## What to do:
Could you duplicate the data from the line with "Task: Click the Reminders icon for Shoot prep" to the line with "This screenshot has height=750, width=1200.", both included, and give only those lines?

:: Given data ::

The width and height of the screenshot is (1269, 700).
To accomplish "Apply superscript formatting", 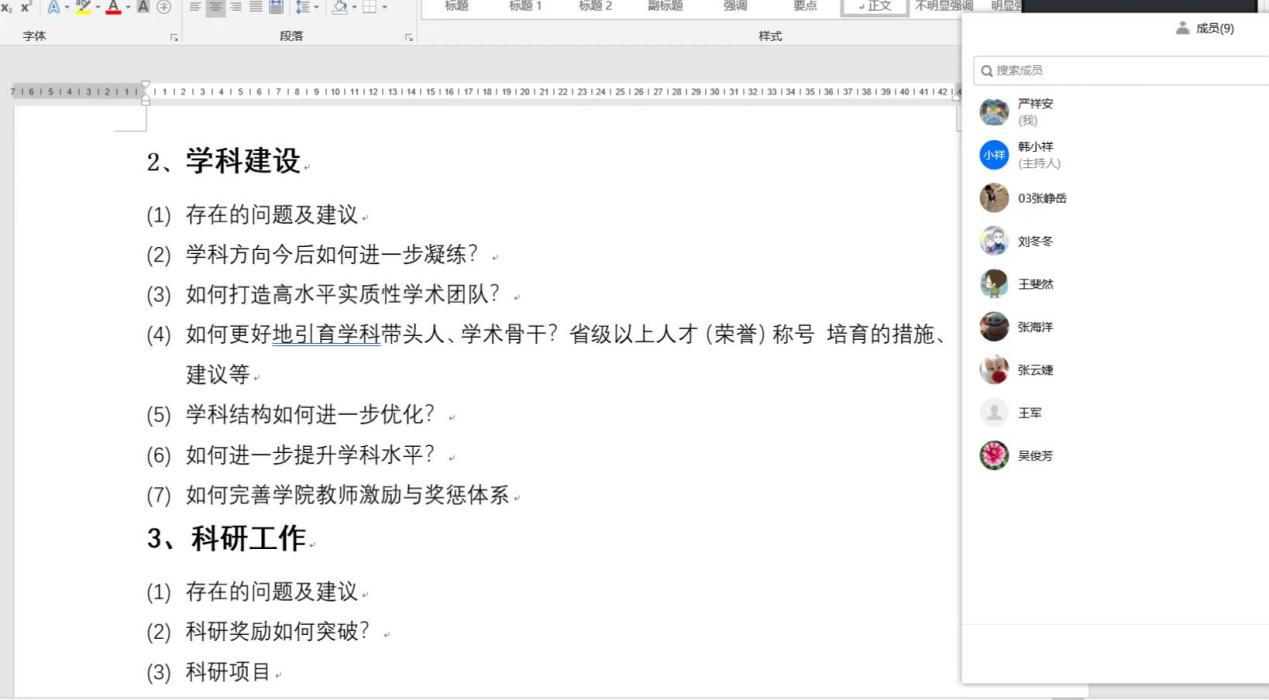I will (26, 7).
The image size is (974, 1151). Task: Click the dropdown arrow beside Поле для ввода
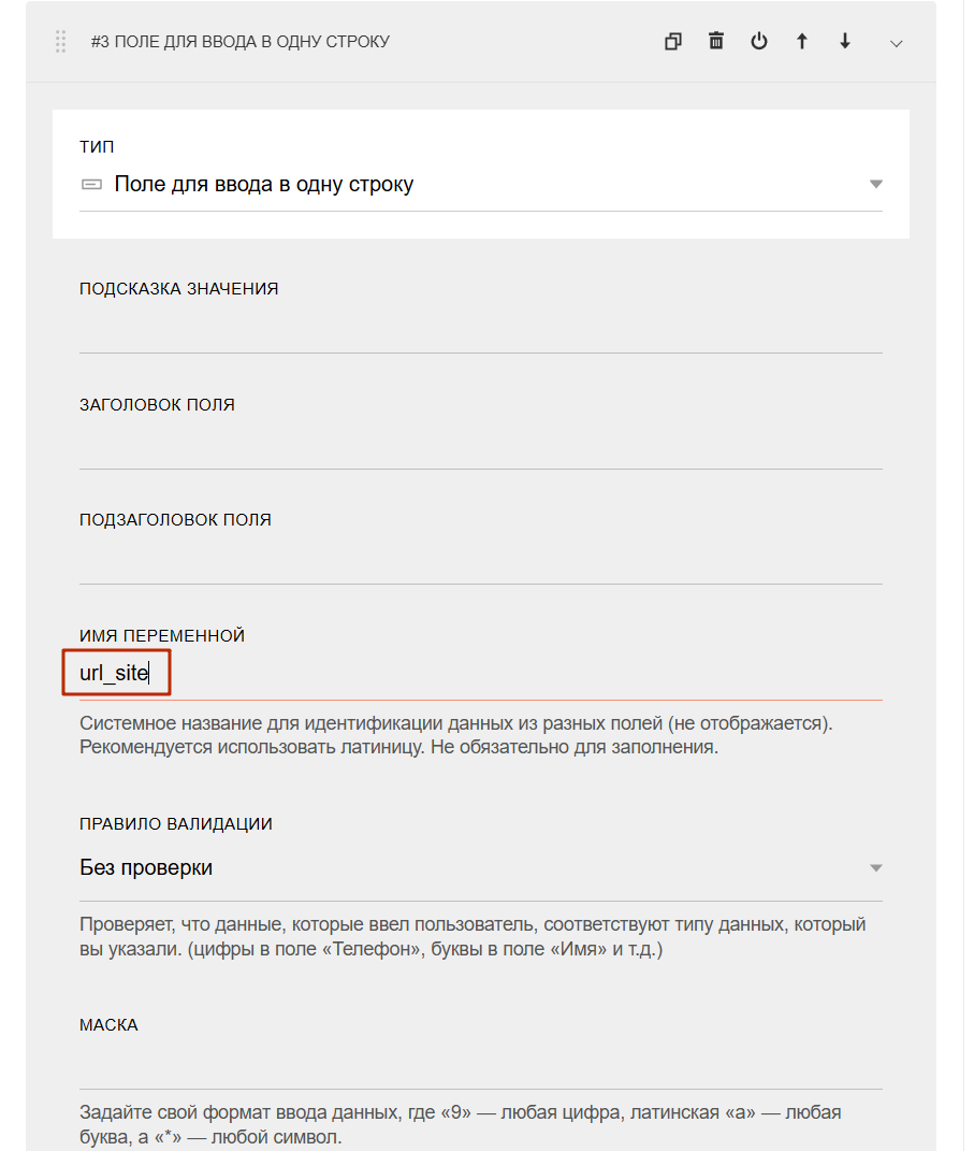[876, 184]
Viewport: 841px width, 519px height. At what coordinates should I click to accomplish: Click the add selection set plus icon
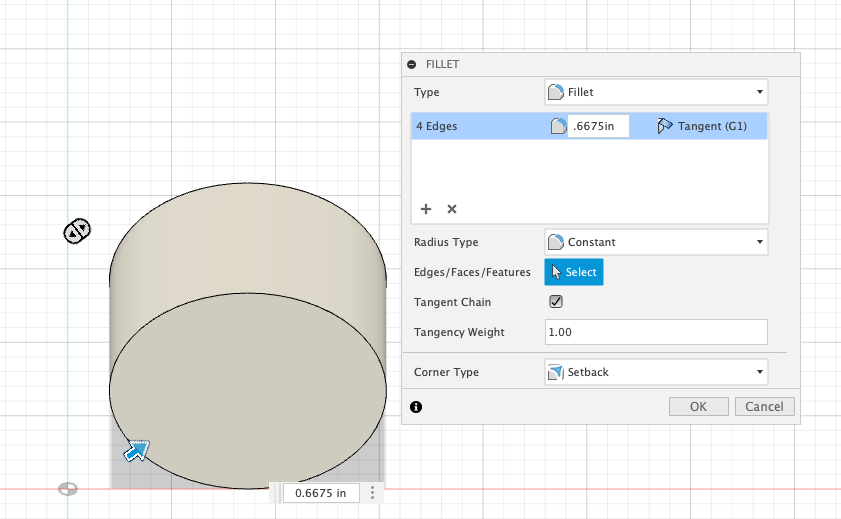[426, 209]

:::
:: Given data ::

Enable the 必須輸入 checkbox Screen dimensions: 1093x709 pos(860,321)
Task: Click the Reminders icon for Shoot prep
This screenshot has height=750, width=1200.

:::
:: Given data ::

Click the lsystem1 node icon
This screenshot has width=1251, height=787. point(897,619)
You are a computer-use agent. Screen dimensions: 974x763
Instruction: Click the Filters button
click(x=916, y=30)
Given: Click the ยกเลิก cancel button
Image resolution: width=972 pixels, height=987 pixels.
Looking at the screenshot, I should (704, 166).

:::

## Task result:
Task: Click the Reminders icon for Shoot prep
This screenshot has height=750, width=1200.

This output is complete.